Kellyanne Conway, a senior adviser to President Donald Trump, played the role of TV saleswoman during an appearance Thursday morning on Fox News, and may have broken federal ethics laws in the process.

Asked by the hosts of Fox And Friends to comment on the recent spat between the president and Nordstrom's—the department store decided this week to stop carrying Ivanka Trump's line of women's apparel because of declining sales, prompting a series of angry tweet from Ivanka's father—Conway did her best impression of a QVC host.

"Go buy Ivanka's stuff, is what I would tell you," Conway said. "It's a wonderful line. I own some of it."

As the host of the show attempted to interrupt her, Conway continued her pitch.

"I'm just going to give a free commercial here: go buy it today, everybody. You can find it online," she said.

Federal ethics laws prohibit public employees from using their positions "for the endorsement of any product, service or enterprise, or for the private gain of friends, relatives, or persons with whom the employee is affiliated in a nongovernment capacity." On the face of it, Conway seems to have violated that law. She's a senior adviser to the president and when she speaks to the media, as she was doing Tuesday from the White House's briefing room, she is doing so with the weight of the presidency behind her words. Singing the praises of Ivanka's fashion line might not count as an endorsement, but the flat-out instruction to "go buy it today, everybody," is pretty clearly an attempt to influence the market for the private gain of a friend.

"It is wholly unacceptable—no ifs, ands, or butts about it," Rep. Jason Chaffetz (R-Utah), chairman of the House Oversight Committee, told NBC News on Thursday when asked about Conway's comments. Rep. Elijah Cummings (D-Maryland) the Democratic chairman of the same committee, sent a letter to Chaffetz on Thursday calling the incident "a textbook violation of government ethics laws and regulations enacted to prevent the abuse of an employee's government position."

Citizens for Responsibility and Ethics in Washington, a D.C.-based good government nonprofit, filed a complaint with the Office of Government Ethics and White House Counsel's Office over Conway's decision to hawk Ivanka's products on-air.

Whether or not Conway faces any repercussions for her comments, the ethical issues at play here go well beyond the strict legal question of whether a law was broken.

This is, once again, evidence that the Trump administration has no qualms about using the office of the presidency for the personal enrichment of Donald Trump and his offspring. It's an almost cartoonish example of the government—of the president himself, and his staff—literally picking winners and losers.

From his deal-making with Carrier to his cajoling of American car companies doing manufacturing overseas, Trump has spent a good deal of time over the past three months attempting to mix business and politics in a more personal way than any president has before—or should.

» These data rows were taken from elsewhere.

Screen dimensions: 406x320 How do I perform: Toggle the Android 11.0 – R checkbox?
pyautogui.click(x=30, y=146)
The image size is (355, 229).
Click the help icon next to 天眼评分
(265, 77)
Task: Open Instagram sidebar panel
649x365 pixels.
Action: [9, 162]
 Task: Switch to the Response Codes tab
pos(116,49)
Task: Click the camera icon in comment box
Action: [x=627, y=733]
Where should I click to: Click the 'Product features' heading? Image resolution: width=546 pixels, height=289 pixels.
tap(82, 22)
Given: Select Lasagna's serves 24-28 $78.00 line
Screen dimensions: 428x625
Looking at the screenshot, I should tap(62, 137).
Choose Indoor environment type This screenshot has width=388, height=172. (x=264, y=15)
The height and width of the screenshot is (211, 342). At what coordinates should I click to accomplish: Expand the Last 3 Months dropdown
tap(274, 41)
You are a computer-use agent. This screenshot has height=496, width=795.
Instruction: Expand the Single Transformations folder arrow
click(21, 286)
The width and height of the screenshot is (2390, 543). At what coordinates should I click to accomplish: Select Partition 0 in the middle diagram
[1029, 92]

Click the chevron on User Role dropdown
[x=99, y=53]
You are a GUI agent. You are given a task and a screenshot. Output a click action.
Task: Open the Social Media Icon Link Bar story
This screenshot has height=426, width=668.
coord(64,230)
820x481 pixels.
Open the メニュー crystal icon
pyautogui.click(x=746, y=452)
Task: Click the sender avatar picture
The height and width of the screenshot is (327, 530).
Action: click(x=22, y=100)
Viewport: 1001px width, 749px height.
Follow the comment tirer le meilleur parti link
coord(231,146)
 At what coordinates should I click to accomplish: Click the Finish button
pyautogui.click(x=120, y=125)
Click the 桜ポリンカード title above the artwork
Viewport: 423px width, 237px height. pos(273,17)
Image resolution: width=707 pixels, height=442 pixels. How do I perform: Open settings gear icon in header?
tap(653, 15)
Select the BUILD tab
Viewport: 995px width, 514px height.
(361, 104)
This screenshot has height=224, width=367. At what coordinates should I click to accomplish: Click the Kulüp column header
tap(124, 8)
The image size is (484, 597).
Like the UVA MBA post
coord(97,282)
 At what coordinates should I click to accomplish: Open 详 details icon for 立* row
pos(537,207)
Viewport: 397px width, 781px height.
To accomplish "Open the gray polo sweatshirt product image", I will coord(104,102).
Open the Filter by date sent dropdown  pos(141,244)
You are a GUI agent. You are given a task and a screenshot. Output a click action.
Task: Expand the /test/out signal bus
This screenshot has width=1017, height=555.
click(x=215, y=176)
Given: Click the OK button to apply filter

"[Trump's] actions will almost certainly lead to more cronyism than we have now," warns David Henderson in the cover story of the most recent edition of Reason. "And it has disturbing implications both for our economic well-being and for our freedom."

Trump's willingness to engage in overt crony capitalism is worrisome enough when he's threatening trade embargoes or calling down the wrath of his Twitter followers on companies that get on his bad side. This week, things got worse. When Nordstrom's announced that it would stop carrying Ivanka's fashion line, the president immediately got involved.

Ethics laws that apply to members of Congress, executive officials, and White House employees like Conway don't cover the president, who is forbidden from accepting gifts from leaders of foreign nations but is otherwise left to make his own determinations about conflicts of interest.

That legal loophole, Jonathan Chait notes, allows Trump "to engage in wildly kleptocratic behavior without any legal consequences." When Conway does the same thing, as she did on Thursday, it's not merely unethical but possibly illegal.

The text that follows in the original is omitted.